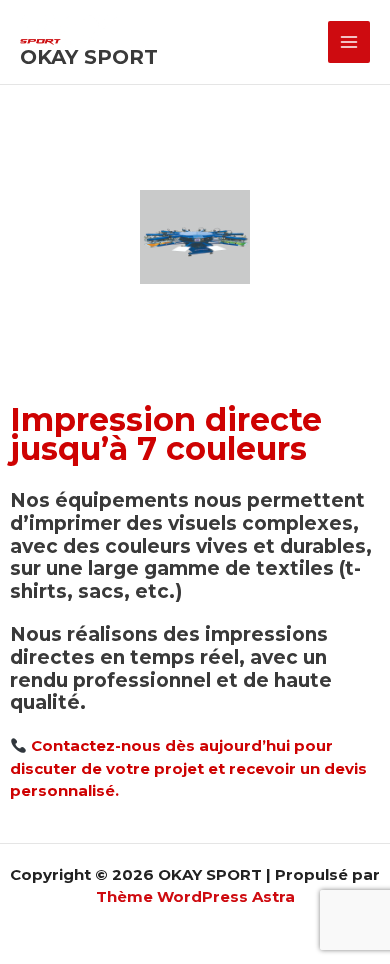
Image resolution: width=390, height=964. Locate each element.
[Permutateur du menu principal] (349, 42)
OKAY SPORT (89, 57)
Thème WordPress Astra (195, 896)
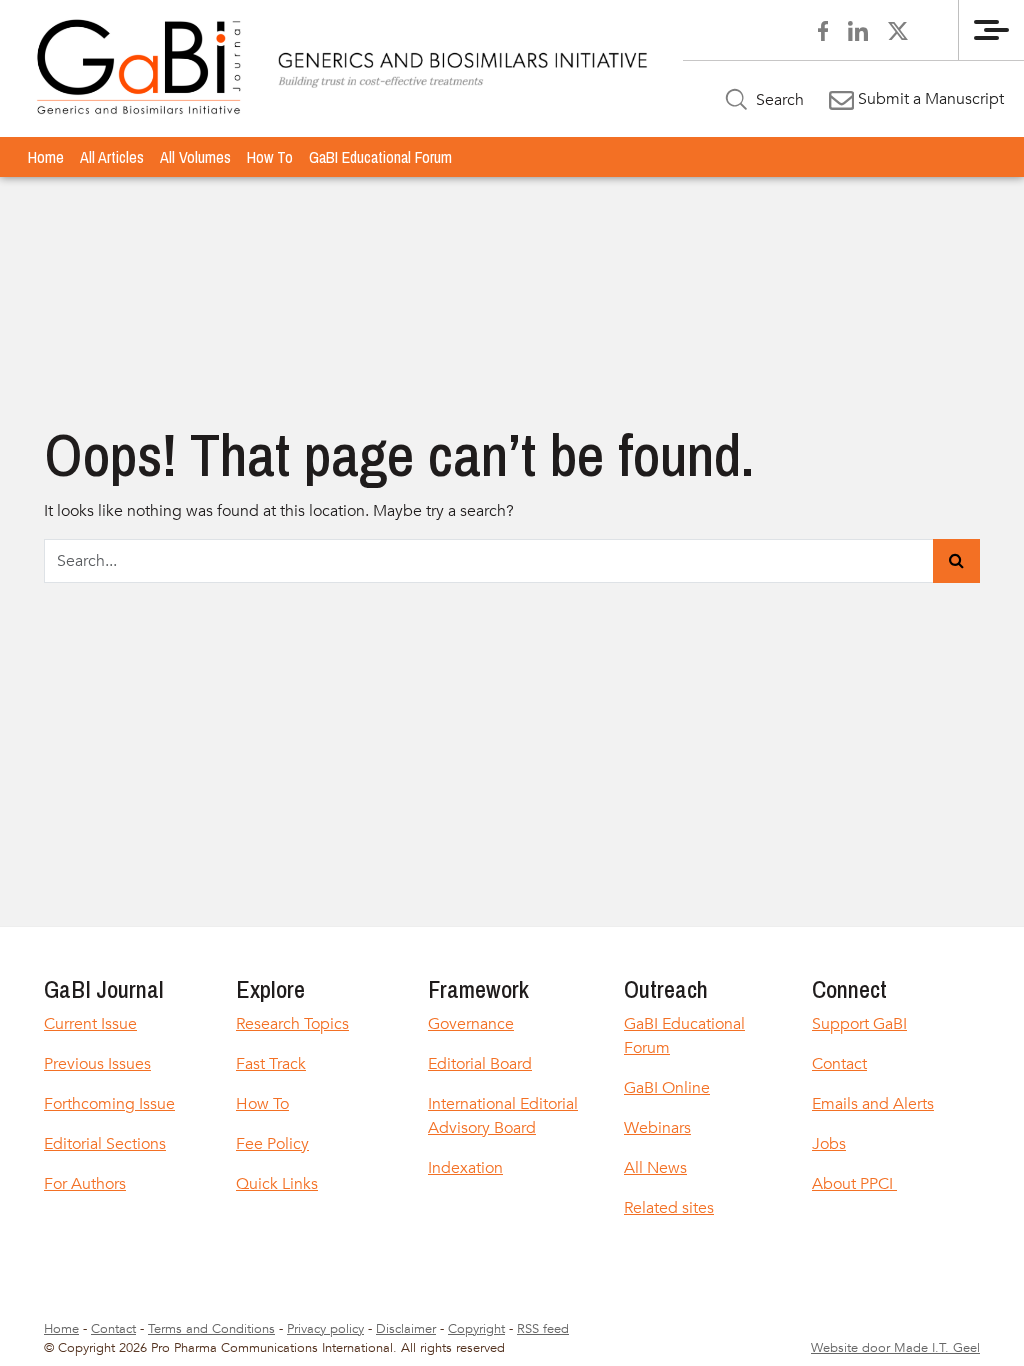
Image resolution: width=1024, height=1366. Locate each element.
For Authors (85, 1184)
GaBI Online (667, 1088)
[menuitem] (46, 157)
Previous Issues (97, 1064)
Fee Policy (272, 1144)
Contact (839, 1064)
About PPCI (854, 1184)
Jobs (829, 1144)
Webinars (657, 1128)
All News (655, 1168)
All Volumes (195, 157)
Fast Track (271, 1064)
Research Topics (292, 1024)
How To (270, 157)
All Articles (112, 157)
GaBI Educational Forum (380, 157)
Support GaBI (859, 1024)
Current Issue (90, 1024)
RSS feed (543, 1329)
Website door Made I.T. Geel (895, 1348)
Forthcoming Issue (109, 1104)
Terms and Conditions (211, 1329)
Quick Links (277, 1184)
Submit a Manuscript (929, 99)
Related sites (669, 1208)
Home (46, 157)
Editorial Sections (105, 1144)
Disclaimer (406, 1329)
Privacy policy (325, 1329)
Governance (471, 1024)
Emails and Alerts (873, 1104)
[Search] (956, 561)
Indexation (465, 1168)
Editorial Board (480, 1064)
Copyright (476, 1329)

* YOUR GOAL: Print exactly the lines of the listing above starting at the line containing "[menuitem] (46, 157)" and ending at the line containing "Home (46, 157)", both included.

* WRITTEN ANSWER:
[menuitem] (46, 157)
Previous Issues (97, 1064)
Fee Policy (272, 1144)
Contact (839, 1064)
About PPCI (854, 1184)
Jobs (829, 1144)
Webinars (657, 1128)
All News (655, 1168)
All Volumes (195, 157)
Fast Track (271, 1064)
Research Topics (292, 1024)
How To (270, 157)
All Articles (112, 157)
GaBI Educational Forum (380, 157)
Support GaBI (859, 1024)
Current Issue (90, 1024)
RSS feed (543, 1329)
Website door Made I.T. Geel (895, 1348)
Forthcoming Issue (109, 1104)
Terms and Conditions (211, 1329)
Quick Links (277, 1184)
Submit a Manuscript (929, 99)
Related sites (669, 1208)
Home (46, 157)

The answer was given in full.